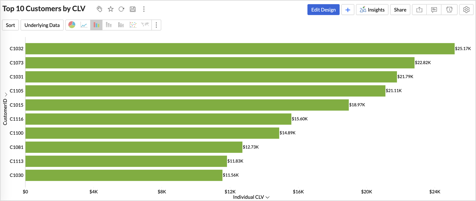The height and width of the screenshot is (201, 476).
Task: Open the export icon in top toolbar
Action: click(419, 10)
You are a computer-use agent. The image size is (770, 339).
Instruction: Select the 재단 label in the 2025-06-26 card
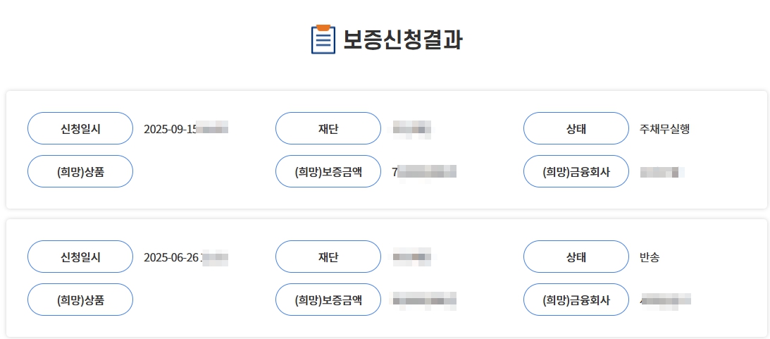pos(328,257)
# # #
[DIRECTION] Reproduce the records word for word, starting at the line that contains "You are a computer-use" and ending with the last line of the records. Omit the pictures.

[OUTPUT OF THE TASK]
You are a computer-use agent. The image size is (770, 339).
Instruction: Select the 재단 label in the 2025-06-26 card
pos(328,257)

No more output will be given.